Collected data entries
┌────────

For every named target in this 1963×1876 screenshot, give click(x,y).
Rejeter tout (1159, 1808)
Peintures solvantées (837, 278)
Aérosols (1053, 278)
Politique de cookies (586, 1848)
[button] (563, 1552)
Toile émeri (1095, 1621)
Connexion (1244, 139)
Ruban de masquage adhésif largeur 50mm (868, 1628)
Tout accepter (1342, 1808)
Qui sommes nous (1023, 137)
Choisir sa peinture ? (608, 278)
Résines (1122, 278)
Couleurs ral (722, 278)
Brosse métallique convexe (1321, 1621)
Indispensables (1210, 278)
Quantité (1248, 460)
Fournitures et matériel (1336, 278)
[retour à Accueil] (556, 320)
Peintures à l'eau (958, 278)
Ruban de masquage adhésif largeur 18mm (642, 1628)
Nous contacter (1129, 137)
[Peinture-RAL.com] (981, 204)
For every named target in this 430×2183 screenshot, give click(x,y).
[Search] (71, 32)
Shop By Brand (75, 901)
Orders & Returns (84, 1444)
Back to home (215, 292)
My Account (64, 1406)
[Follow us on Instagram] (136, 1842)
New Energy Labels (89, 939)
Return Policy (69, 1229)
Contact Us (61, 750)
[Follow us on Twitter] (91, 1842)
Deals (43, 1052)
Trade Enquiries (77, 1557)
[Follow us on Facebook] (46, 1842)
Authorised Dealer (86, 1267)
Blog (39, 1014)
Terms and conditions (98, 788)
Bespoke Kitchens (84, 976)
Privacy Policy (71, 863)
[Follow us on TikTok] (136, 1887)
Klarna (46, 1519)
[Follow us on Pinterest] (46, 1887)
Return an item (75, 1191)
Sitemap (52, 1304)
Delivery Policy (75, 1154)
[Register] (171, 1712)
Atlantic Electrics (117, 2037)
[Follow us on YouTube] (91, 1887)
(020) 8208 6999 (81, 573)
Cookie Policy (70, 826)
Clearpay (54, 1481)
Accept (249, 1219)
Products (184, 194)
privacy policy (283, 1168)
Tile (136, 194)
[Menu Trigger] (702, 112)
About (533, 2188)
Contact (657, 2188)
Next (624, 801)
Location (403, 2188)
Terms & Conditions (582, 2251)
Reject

└────────

• [Exercise prompt]
The lines from the one holding "Aérosols (1053, 278)" to the end of the entries are to be repeated exactly, with both ends included and nothing else.

• [Reply]
Aérosols (1053, 278)
Politique de cookies (586, 1848)
[button] (563, 1552)
Toile émeri (1095, 1621)
Connexion (1244, 139)
Ruban de masquage adhésif largeur 50mm (868, 1628)
Tout accepter (1342, 1808)
Qui sommes nous (1023, 137)
Choisir sa peinture ? (608, 278)
Résines (1122, 278)
Couleurs ral (722, 278)
Brosse métallique convexe (1321, 1621)
Indispensables (1210, 278)
Quantité (1248, 460)
Fournitures et matériel (1336, 278)
[retour à Accueil] (556, 320)
Peintures à l'eau (958, 278)
Ruban de masquage adhésif largeur 18mm (642, 1628)
Nous contacter (1129, 137)
[Peinture-RAL.com] (981, 204)
For every named target in this 430×2183 screenshot, give click(x,y).
[Search] (71, 32)
Shop By Brand (75, 901)
Orders & Returns (84, 1444)
Back to home (215, 292)
My Account (64, 1406)
[Follow us on Instagram] (136, 1842)
New Energy Labels (89, 939)
Return Policy (69, 1229)
Contact Us (61, 750)
[Follow us on Twitter] (91, 1842)
Deals (43, 1052)
Trade Enquiries (77, 1557)
[Follow us on Facebook] (46, 1842)
Authorised Dealer (86, 1267)
Blog (39, 1014)
Terms and conditions (98, 788)
Bespoke Kitchens (84, 976)
Privacy Policy (71, 863)
[Follow us on TikTok] (136, 1887)
Klarna (46, 1519)
[Follow us on Pinterest] (46, 1887)
Return an item (75, 1191)
Sitemap (52, 1304)
Delivery Policy (75, 1154)
[Register] (171, 1712)
Atlantic Electrics (117, 2037)
[Follow us on YouTube] (91, 1887)
(020) 8208 6999 (81, 573)
Cookie Policy (70, 826)
Clearpay (54, 1481)
Accept (249, 1219)
Products (184, 194)
privacy policy (283, 1168)
Tile (136, 194)
[Menu Trigger] (702, 112)
About (533, 2188)
Contact (657, 2188)
Next (624, 801)
Location (403, 2188)
Terms & Conditions (582, 2251)
Reject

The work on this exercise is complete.